He would go over there and rip it open. Rip the pilot open for good measure.
Then he would tear apart and devour the others.
He would find their base camp and make sure none survived.
He would destroy these shadows, these puppets made in the likenesses of men.
And when that was done, he would find the puppet master.
Then…
Then whoever it was, whoever had the audacity to harm his woman, his land, his world, whoever among these interlopers deigned to decide who lived and who died, who should profit and who should suffer, whoever thought they could do as they wished and there would be no consequences for them.
Redmane would deliver the consequences.
He would burn every detail of their face into his memory as they begged him for mercy.
And he would cherish the fear in their eyes when he denied them.
Jarel Craith stared intently at the atlas, zoomed in on the Zone with the highest concentration of brass dragons at work. Which, by no coincidence, was the Zone with the highest concentration of that unnatural forest growth.
He sat and stared. Waiting.
If Redmane was going to reappear, it would be here and now.
His gaze flitted between the System tags of the twelve brass dragons, observing them as they began at the edges of Midva Forest and worked their way in, methodically burning the whole of it to cinders. He glanced about to check the status of the other Zones where this operation was taking place, to make certain he wouldn’t miss it if Redmane or his accomplices surfaced elsewhere first.
He also noted the locations of the Sicari he’d posted. The Neonates were visible and the Ancillae watched over them in stealth, and they were deployed in such a way that if one trap were sprung, the others would converge on that location with alacrity.
If anyone were to take the bait, they would quickly find themselves outnumbered.
Jarel closed his eyes, drew in a long, steady breath and let it out with a sigh.
Things were under control.
This was excessive, even. But it was better to be over prepared. Better to err on the side of caution.
The likeliest outcome was that Redmane and his mutinous Imbued were dead and gone. That they had fled into the Abyss when his Sicari ambushed them and found themselves unable to navigate their return, as did nearly all mortal beings who found themselves in that netherworld unprepared.
He set his mind on this version of things. Repeatedly assured himself that it was indeed what was most probable.
But no matter how many times he said it, he couldn’t banish the icy fingers of doubt wrapping around his neck.
Metal snapped like brittle wood as Redmane tore the wheel off the siege machine.
He’d taken it in both hands and wrenched with all his strength, which was more than sufficient to not only sever the wheel from its mount but also break the front axle in two despite it being shod in sturdy steel. The thing fell forward, unbalanced and no longer able to move, all its weight tilted onto the corner of its frame without a wheel.
Redmane flung the wheel away and tore into the body of the thing. In a moment his claws reduced its front half to a shredded ruin, the sturdy wood rent and smashed into a hail of toothpicks.
There was indeed a pilot inside.
A dull eyed Numantian legionnaire wearing a leather lorica and a dagger at his belt.
Redmane ended him with a strike across the neck that sent his head spinning through the air.
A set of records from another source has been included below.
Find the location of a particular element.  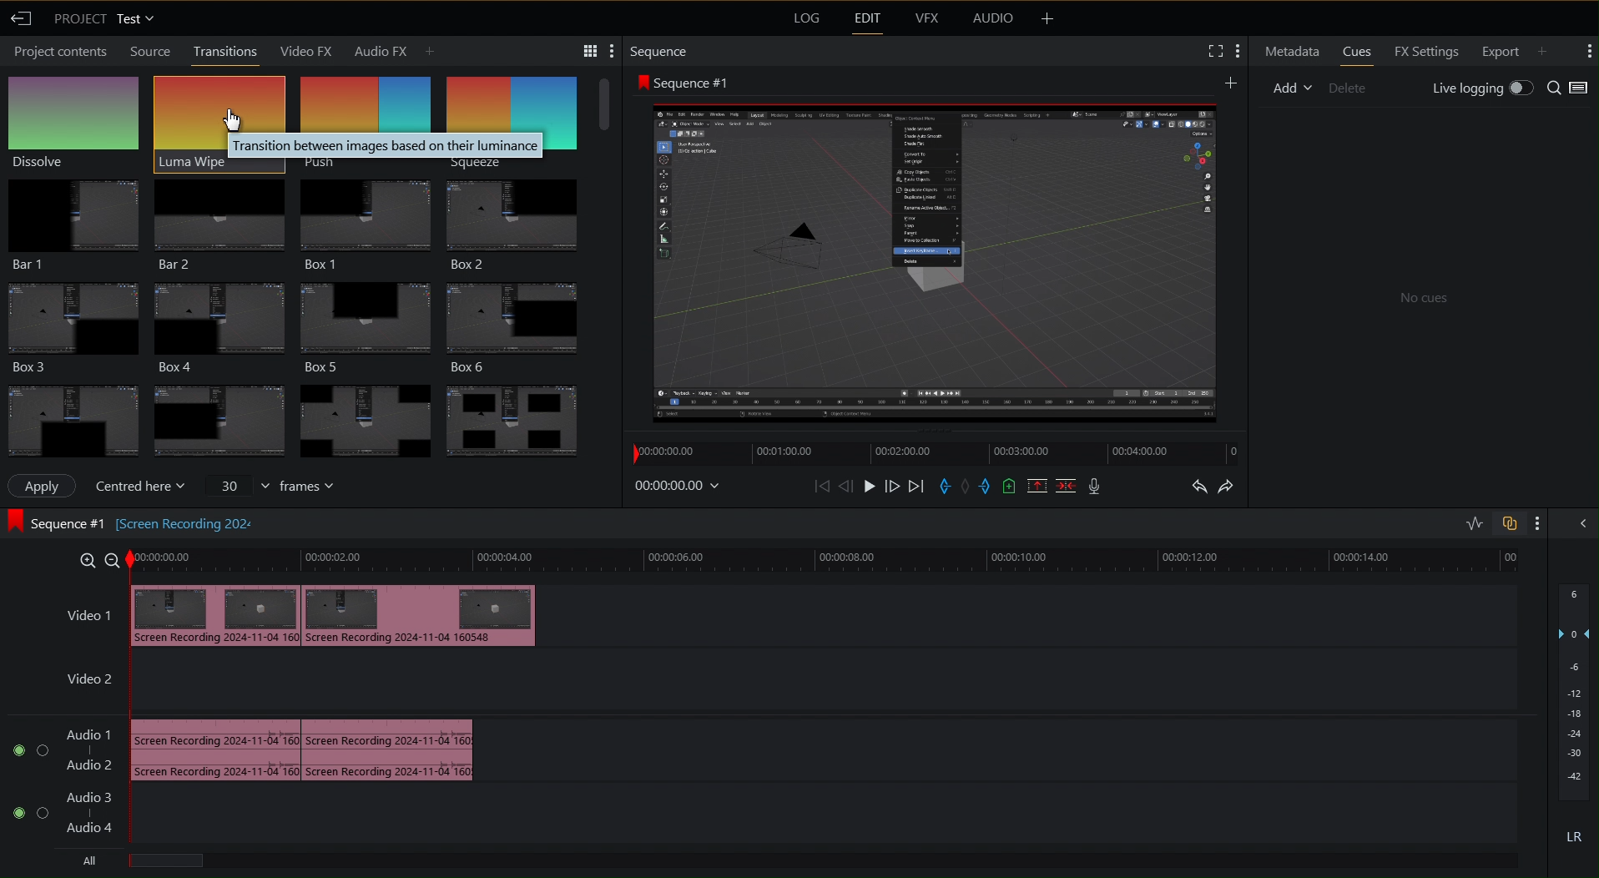

Export is located at coordinates (1501, 52).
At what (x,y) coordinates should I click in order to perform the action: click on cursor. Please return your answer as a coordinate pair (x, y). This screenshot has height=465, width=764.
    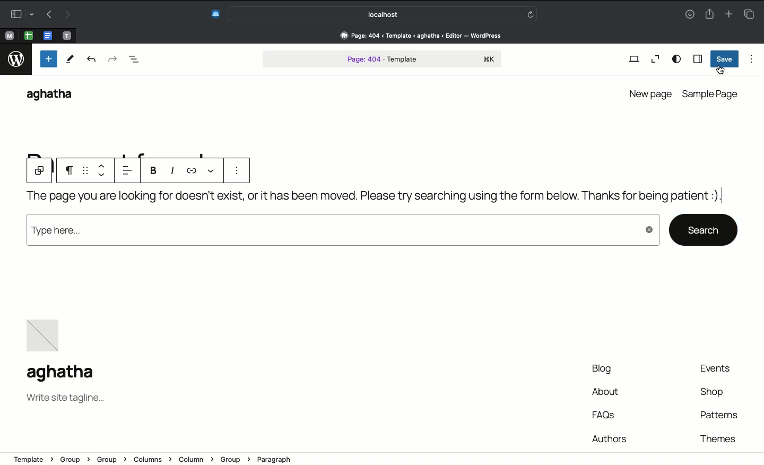
    Looking at the image, I should click on (721, 69).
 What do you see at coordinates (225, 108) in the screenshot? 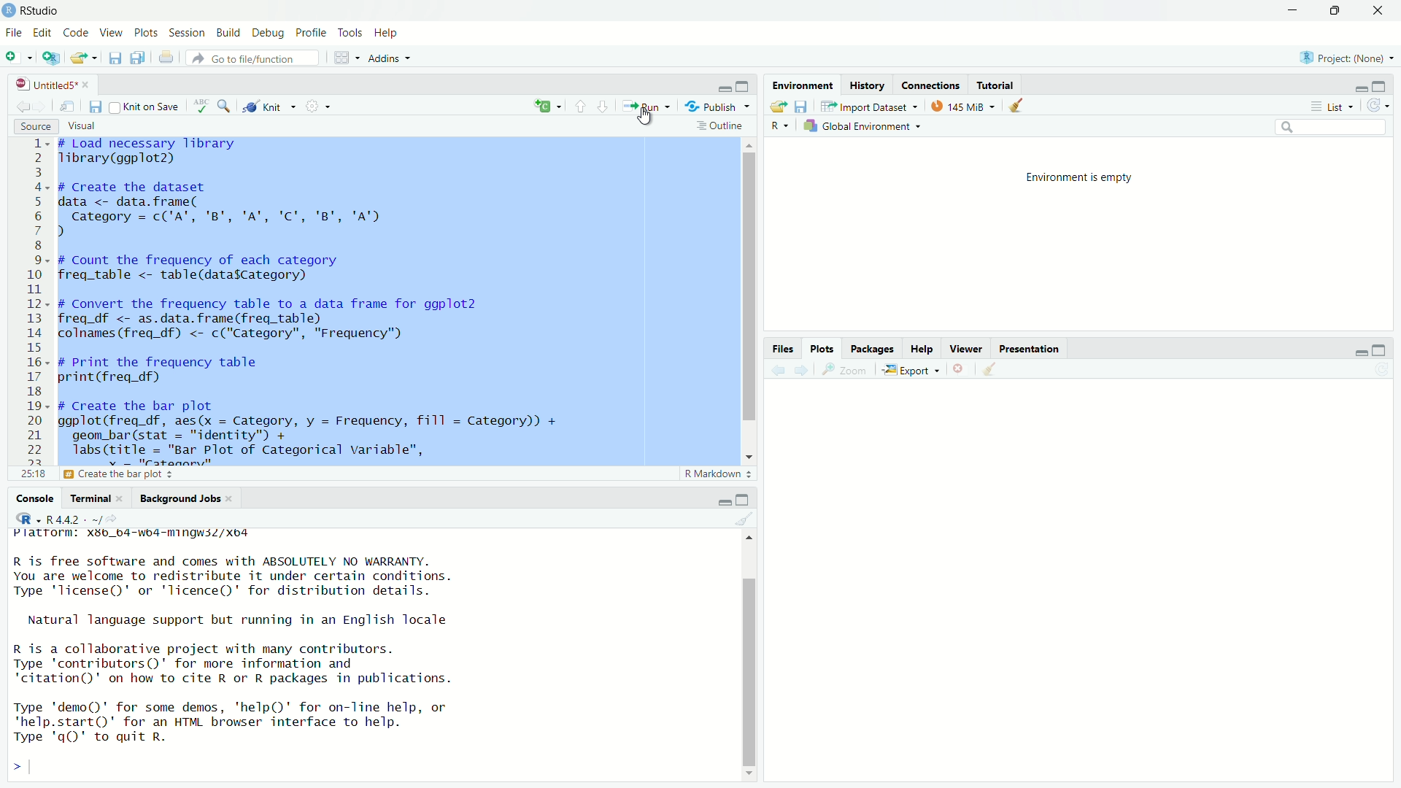
I see `find and replace` at bounding box center [225, 108].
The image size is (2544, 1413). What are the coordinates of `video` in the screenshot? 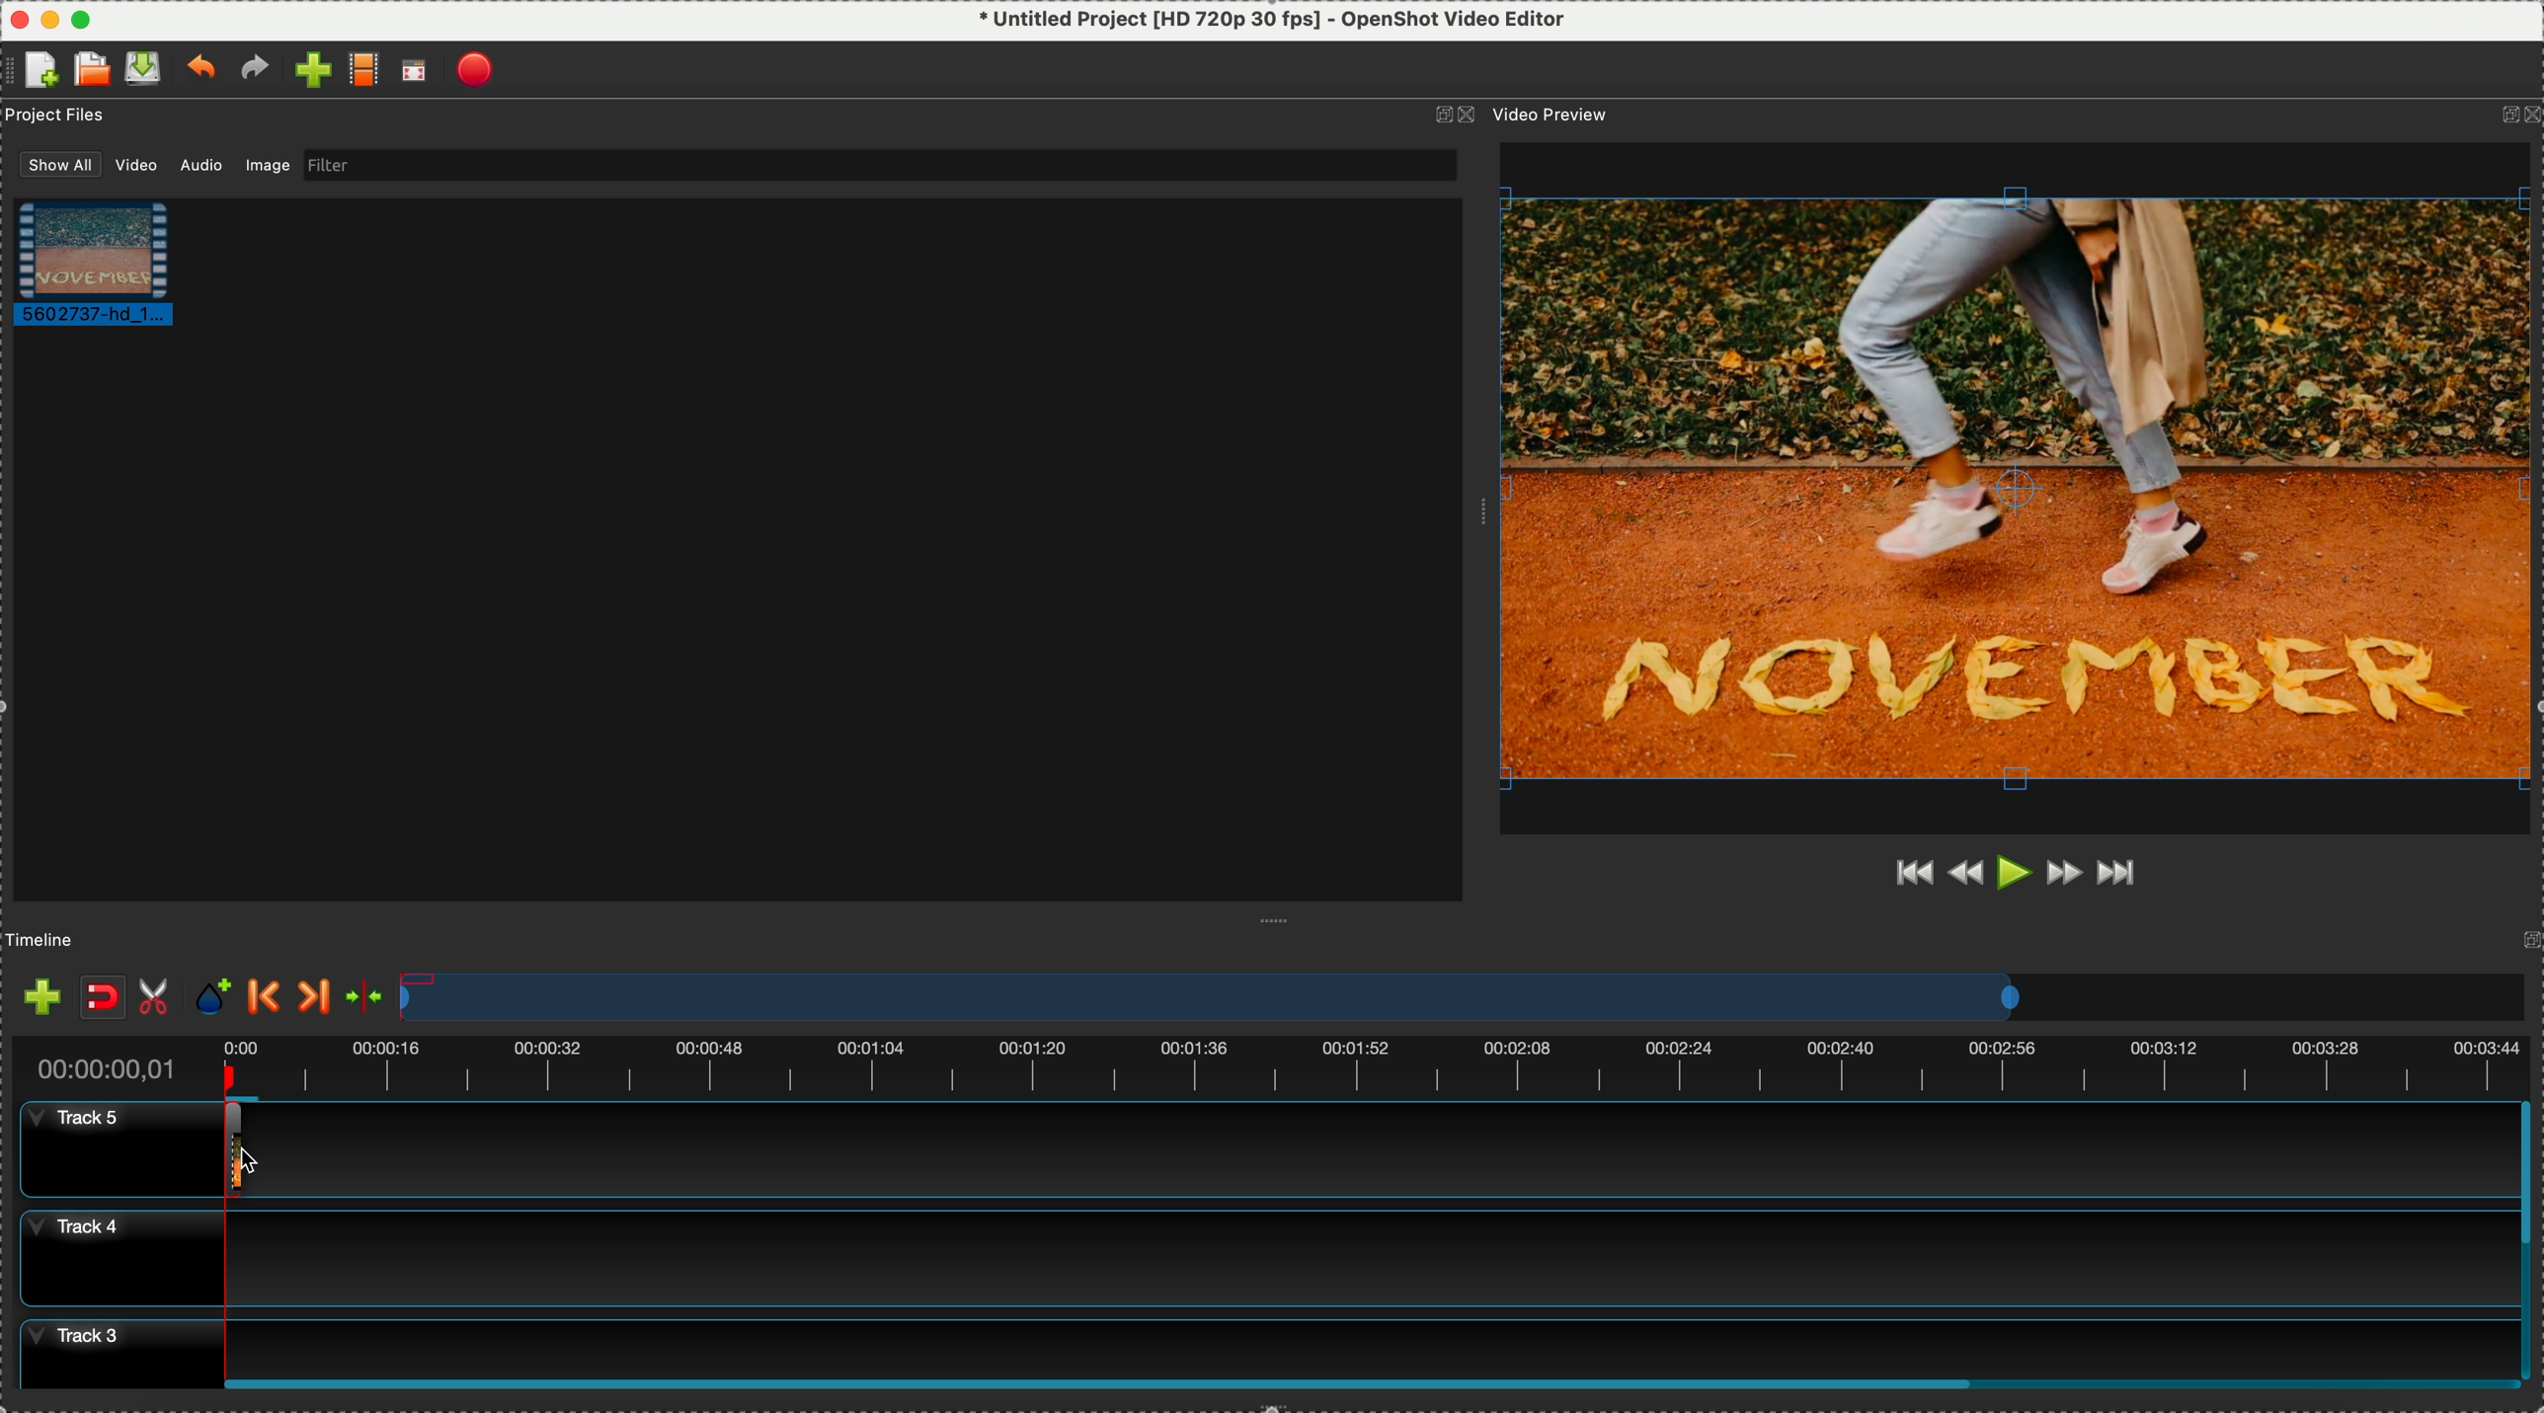 It's located at (107, 268).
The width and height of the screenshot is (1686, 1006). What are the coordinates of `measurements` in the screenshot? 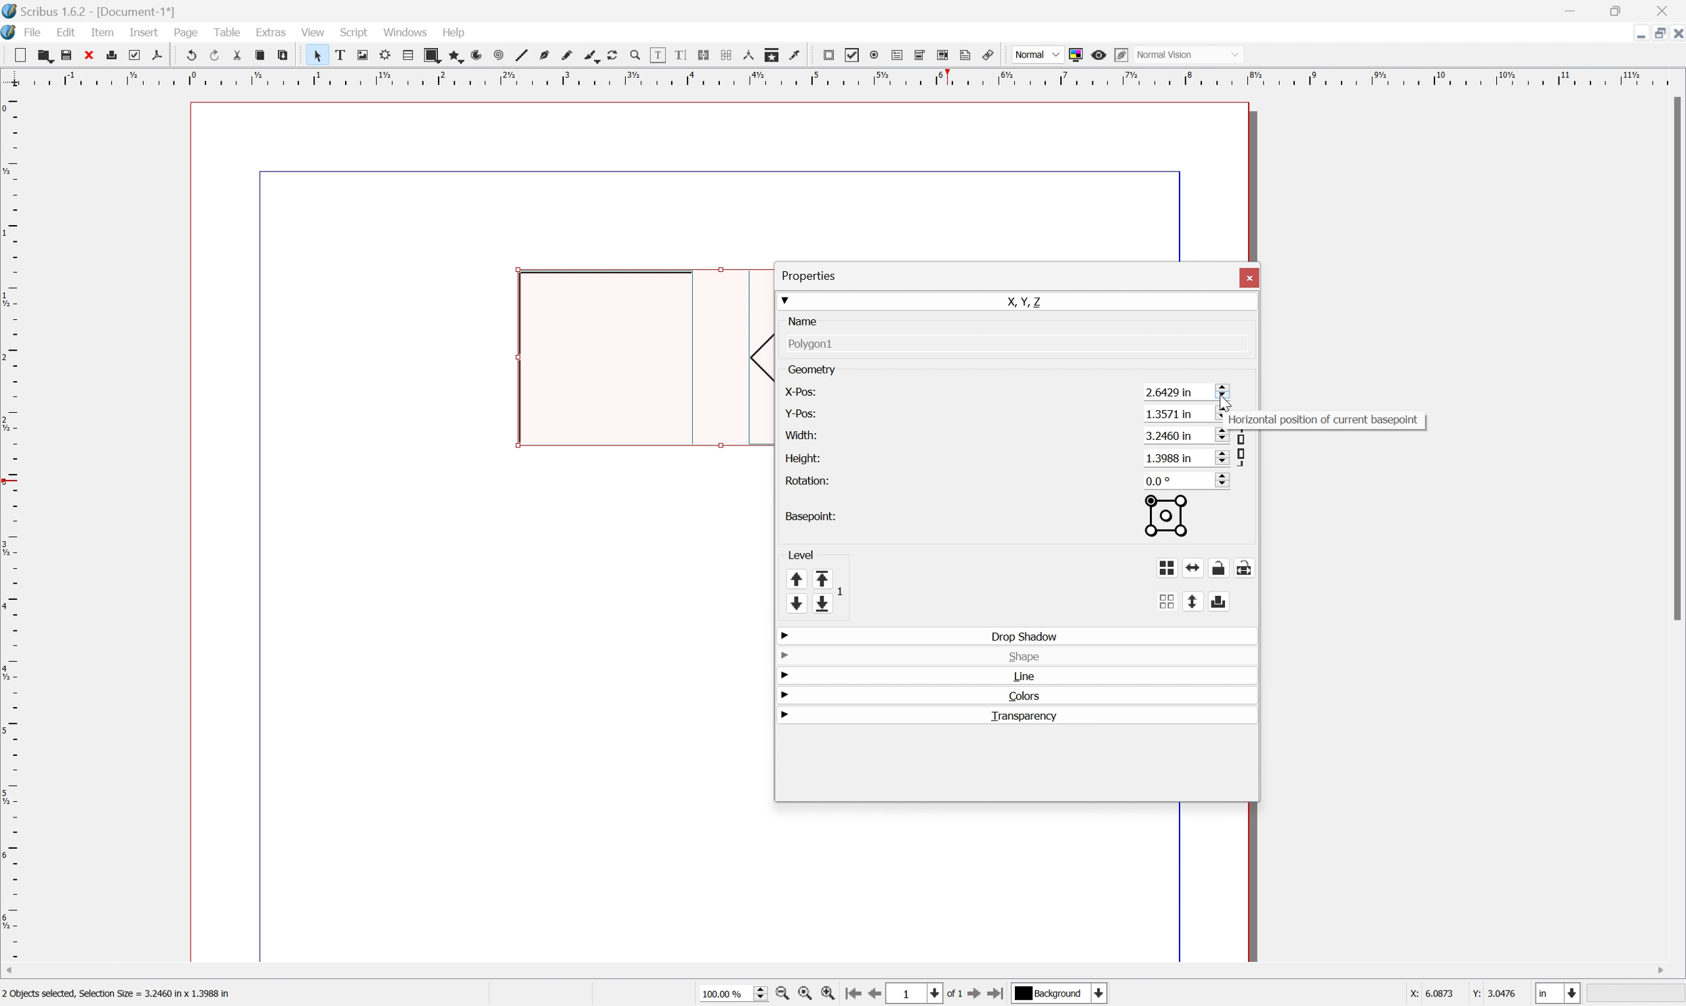 It's located at (747, 56).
He paused, focusing on his senses, listening for the next nearest machine. When his ears found it he was off again, streaking through the forest as swiftly as he could run, his godly Might propelling him into a leap high and long enough to resemble taking flight with no wings.
Then he landed atop the next one, smashed it into splinters and tore apart its pilot as well.
Within minutes, he’d found the next one.
This time he simply ran faster, and leapt later, generating so much force by these simple acts that when he struck the side of the siege engine, he had so much velocity that he blasted through it as if he were a cannonball.
Jarel was in the middle of his spoken affirmations when the disappearance of a brass dragon caught his eye.
He stared at the space it used to occupy for a few long moments.
It was a malfunction, perhaps.
Sometimes things broke. It was a normal development. These machines had been in storage for some time, after all.
Then another one vanished.
Jarel felt his stomach contract and go cold. He realized he was holding his breath, but he couldn’t seem to start again. His index finger tapped the table nervously, and he willed it to stop for a moment.
It was alright. Not the greatest development, but it was no catastrophe.
Then another vanished.
The finger started tapping again, of its own volition. He balled his hand into a fist to stop it. A sudden, escalating thump-thump-thump in his chest made him aware his heart was racing.
A third machine disappeared, and the possibility that this was a coincidence went with it.
Something was hitting them. Something he couldn’t see. There were no other icons on the atlas, no hostile Imbued, no Monsters. Nothing. His Sicari hadn’t moved either, which meant they had either not yet encountered whatever this force was or it had some way to evade their senses and the eyes of the System itself.
Jarel slowed his breathing down to try to still the shakiness of his limbs.
There were ways to do this. Not many. But as for what they were, he knew who would have had to be involved.
Lar Tathvaal. Or perhaps Mecia…
No.
She died. She fell into the sea, and her System tag went out.
It had to have been that serpent of a Dicentis. He too fled into the Abyss that night, with the others.
It is of no consequence, said Lifedrinker.
So thy foes have confounded your searching spells. They are still no match for thee, said Soulstealer.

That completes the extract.